### About this task
The response should be an exact copy of every record.

### Entries supplied
-*-

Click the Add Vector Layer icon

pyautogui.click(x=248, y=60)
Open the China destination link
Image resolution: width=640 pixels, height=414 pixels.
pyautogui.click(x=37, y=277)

-*-

### Task response
Click the Add Vector Layer icon

pyautogui.click(x=248, y=60)
Open the China destination link
Image resolution: width=640 pixels, height=414 pixels.
pyautogui.click(x=37, y=277)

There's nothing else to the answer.